Listed entries
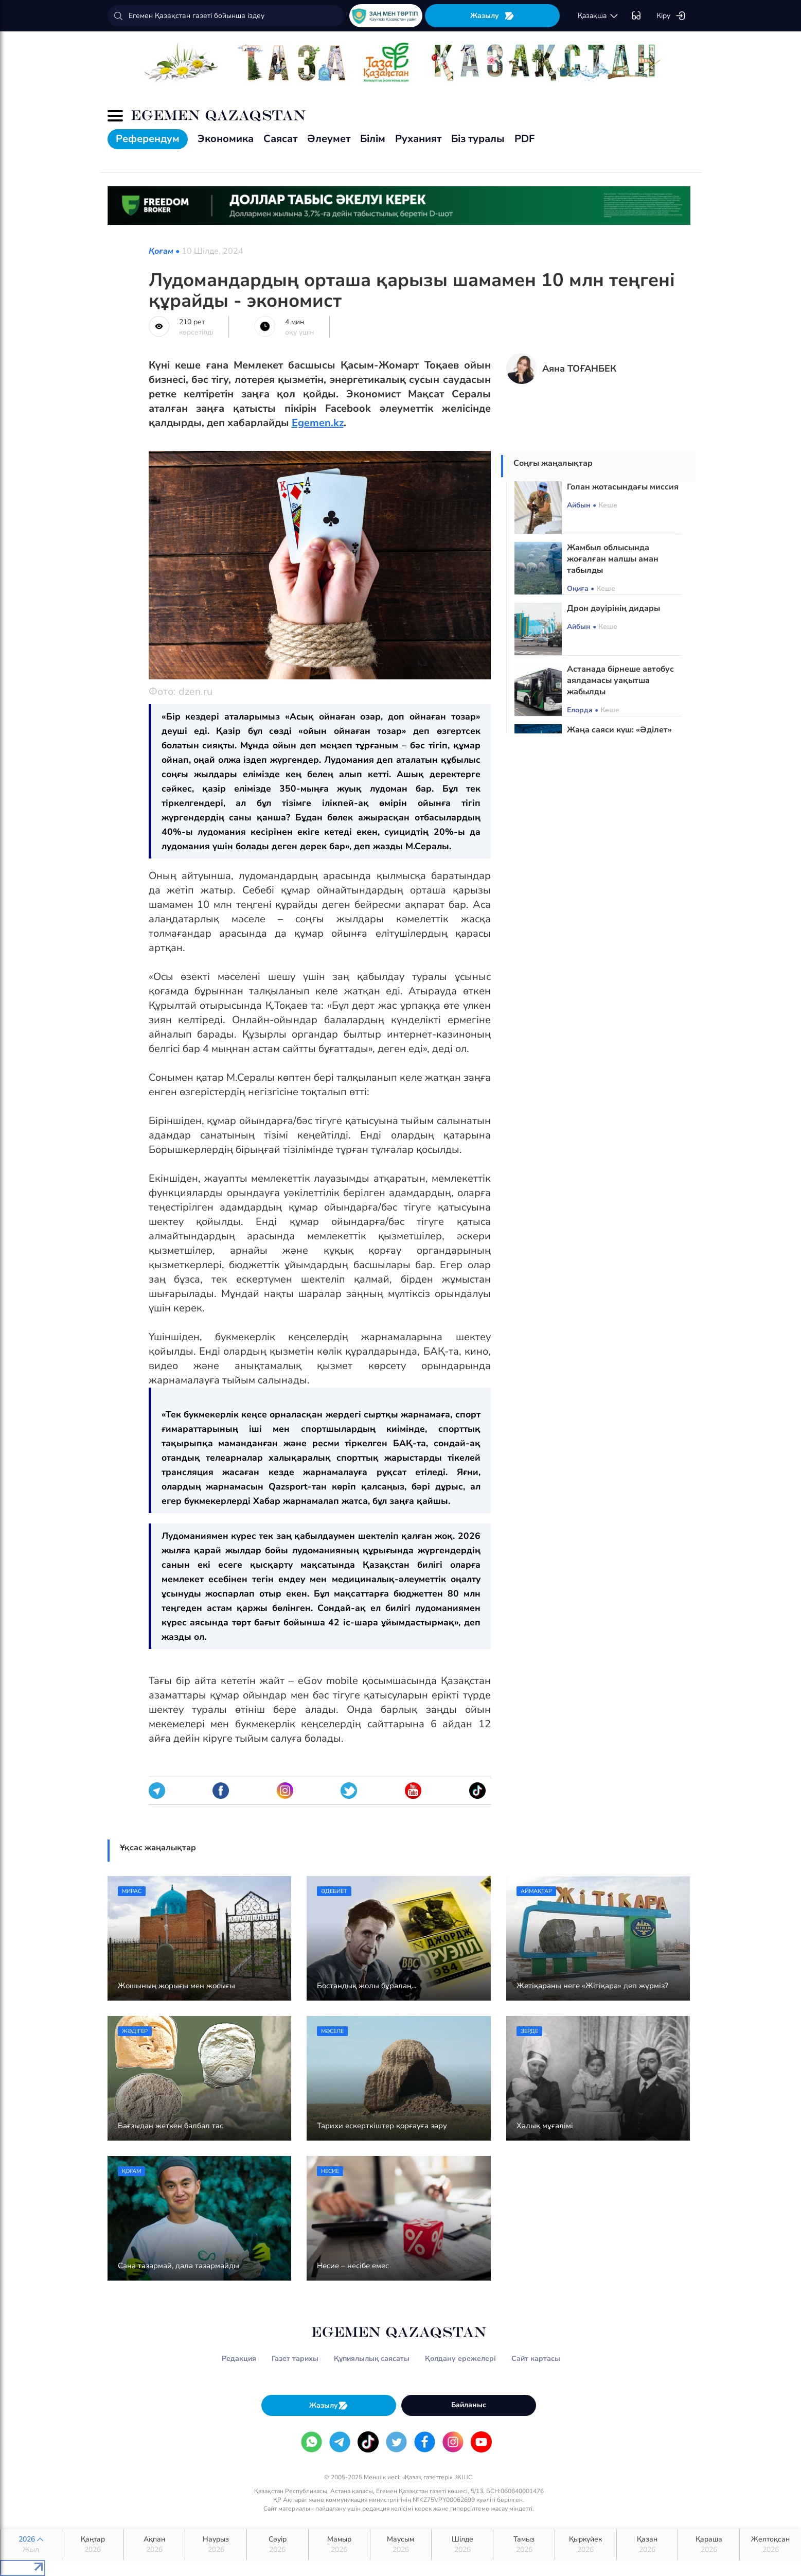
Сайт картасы (535, 2358)
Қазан (647, 2544)
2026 (31, 2544)
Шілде (462, 2544)
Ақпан (154, 2544)
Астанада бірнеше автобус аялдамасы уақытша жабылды (620, 680)
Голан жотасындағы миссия (623, 487)
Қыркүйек (585, 2544)
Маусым (401, 2544)
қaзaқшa (598, 16)
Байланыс (468, 2405)
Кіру (671, 16)
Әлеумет (328, 139)
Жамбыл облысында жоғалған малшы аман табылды (612, 559)
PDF (524, 139)
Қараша (708, 2544)
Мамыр (339, 2544)
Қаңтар (92, 2544)
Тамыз (524, 2544)
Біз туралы (478, 139)
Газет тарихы (295, 2358)
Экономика (226, 139)
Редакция (239, 2358)
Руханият (418, 139)
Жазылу (492, 15)
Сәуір (277, 2544)
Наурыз (215, 2544)
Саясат (280, 139)
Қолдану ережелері (460, 2358)
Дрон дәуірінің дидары (613, 608)
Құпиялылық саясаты (372, 2358)
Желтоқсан (770, 2544)
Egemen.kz (318, 423)
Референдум (148, 139)
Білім (372, 139)
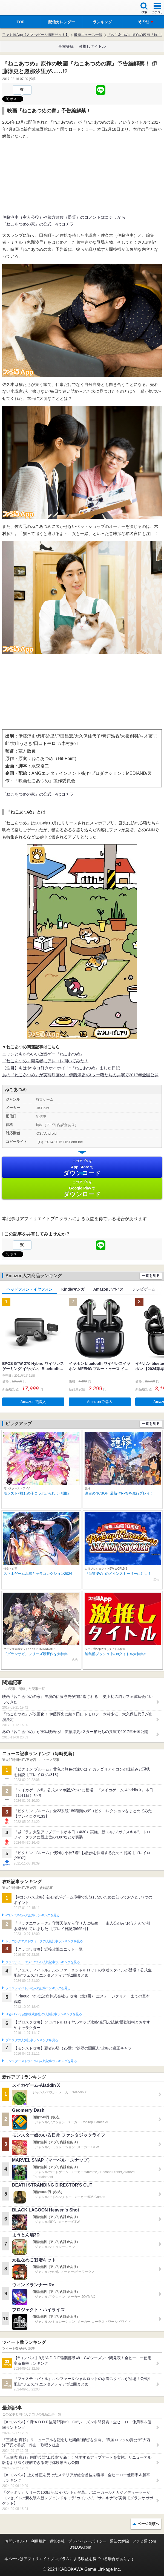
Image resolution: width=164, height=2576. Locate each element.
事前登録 (66, 46)
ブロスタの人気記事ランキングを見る (31, 2040)
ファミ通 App (20, 8)
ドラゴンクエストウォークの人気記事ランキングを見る (44, 1941)
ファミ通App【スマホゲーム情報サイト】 (35, 35)
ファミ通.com (144, 2541)
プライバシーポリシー (87, 2541)
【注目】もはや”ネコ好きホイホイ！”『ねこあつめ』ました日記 (61, 1068)
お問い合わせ (16, 2541)
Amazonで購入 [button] (33, 1401)
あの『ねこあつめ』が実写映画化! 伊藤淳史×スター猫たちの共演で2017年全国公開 (80, 1074)
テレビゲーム (143, 1289)
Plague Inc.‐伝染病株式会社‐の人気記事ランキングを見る (43, 2014)
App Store (82, 1168)
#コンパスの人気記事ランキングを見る (32, 1915)
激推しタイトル (92, 46)
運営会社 (57, 2541)
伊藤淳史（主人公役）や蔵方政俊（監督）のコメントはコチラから (63, 217)
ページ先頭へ (148, 2524)
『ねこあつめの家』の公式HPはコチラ (38, 224)
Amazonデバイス (108, 1289)
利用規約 (38, 2541)
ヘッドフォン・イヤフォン (30, 1289)
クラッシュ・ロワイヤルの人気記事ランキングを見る (42, 1962)
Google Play (82, 1189)
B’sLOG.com (80, 2547)
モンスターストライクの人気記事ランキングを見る (41, 2061)
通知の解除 (119, 2541)
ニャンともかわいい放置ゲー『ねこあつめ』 (43, 1054)
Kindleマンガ (73, 1289)
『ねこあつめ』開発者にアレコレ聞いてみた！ (45, 1060)
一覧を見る (151, 1276)
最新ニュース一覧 (88, 35)
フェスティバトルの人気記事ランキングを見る (37, 1988)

What you have to do
How many lines of the listing above contain the string "伊藤淳史"? Case counts; answer with the number alone.

The result
2